● **Exercise aim**
Copy every line that holds the string "Viewport" from the data below.

[Saved entries]
○ ○ ○ ○ ○
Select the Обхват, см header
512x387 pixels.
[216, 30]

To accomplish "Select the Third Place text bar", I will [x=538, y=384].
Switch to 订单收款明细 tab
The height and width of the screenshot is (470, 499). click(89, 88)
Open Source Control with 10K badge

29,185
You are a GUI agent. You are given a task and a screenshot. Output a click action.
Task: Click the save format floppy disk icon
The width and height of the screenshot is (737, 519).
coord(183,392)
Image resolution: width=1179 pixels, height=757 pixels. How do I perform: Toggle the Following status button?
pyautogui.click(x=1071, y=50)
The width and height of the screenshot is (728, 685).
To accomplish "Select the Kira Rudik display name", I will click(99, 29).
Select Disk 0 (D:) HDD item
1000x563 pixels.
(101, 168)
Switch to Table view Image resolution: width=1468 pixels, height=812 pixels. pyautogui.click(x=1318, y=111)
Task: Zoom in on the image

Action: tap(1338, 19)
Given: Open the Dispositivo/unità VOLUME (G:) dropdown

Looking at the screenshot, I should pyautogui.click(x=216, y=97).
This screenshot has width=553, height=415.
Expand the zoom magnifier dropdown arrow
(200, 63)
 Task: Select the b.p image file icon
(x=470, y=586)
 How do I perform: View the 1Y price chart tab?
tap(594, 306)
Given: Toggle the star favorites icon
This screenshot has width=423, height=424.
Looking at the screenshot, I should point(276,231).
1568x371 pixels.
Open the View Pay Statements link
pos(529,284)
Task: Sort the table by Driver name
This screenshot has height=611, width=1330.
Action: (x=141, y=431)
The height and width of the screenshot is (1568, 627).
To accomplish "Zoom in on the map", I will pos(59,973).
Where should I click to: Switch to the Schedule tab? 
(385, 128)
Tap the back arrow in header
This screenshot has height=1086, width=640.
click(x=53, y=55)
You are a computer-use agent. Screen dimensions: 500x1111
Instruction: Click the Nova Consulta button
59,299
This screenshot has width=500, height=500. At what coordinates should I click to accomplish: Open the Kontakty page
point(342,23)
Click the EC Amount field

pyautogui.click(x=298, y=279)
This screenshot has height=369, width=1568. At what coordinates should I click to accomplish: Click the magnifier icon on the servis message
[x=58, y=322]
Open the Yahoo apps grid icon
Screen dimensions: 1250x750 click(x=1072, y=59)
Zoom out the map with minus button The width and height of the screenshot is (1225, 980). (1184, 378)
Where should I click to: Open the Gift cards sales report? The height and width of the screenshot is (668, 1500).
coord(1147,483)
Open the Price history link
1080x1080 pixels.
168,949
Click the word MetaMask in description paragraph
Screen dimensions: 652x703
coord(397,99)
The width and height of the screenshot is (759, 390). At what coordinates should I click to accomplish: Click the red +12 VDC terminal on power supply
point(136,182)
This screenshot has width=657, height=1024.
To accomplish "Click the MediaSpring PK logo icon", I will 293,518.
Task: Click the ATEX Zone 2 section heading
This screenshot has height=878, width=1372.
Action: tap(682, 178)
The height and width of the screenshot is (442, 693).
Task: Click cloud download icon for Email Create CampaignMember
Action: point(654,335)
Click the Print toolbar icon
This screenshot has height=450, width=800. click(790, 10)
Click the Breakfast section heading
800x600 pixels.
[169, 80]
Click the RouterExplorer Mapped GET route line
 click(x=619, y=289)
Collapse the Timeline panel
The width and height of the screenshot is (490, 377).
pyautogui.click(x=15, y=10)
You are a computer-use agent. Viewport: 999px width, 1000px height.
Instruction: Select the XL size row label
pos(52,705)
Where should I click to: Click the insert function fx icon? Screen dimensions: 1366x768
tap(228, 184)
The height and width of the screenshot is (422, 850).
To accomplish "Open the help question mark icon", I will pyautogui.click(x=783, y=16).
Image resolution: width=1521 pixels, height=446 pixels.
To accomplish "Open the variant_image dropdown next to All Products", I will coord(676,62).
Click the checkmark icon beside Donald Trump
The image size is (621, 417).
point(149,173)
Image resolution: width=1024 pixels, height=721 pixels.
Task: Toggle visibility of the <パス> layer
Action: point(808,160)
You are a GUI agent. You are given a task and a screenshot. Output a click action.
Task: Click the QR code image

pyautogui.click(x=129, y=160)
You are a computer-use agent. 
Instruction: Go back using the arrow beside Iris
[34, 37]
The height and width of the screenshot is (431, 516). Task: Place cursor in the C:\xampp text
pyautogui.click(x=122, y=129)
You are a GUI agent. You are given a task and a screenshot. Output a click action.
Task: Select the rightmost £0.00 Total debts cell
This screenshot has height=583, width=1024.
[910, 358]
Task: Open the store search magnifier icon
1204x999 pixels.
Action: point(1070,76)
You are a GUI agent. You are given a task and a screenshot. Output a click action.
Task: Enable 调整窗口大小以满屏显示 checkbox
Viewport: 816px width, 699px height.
○ ○ ○ ○ ○
● **Your solution**
You are a computer-use agent. Viewport: 999px width, 1000px height.
Viewport: 816px width, 699px height.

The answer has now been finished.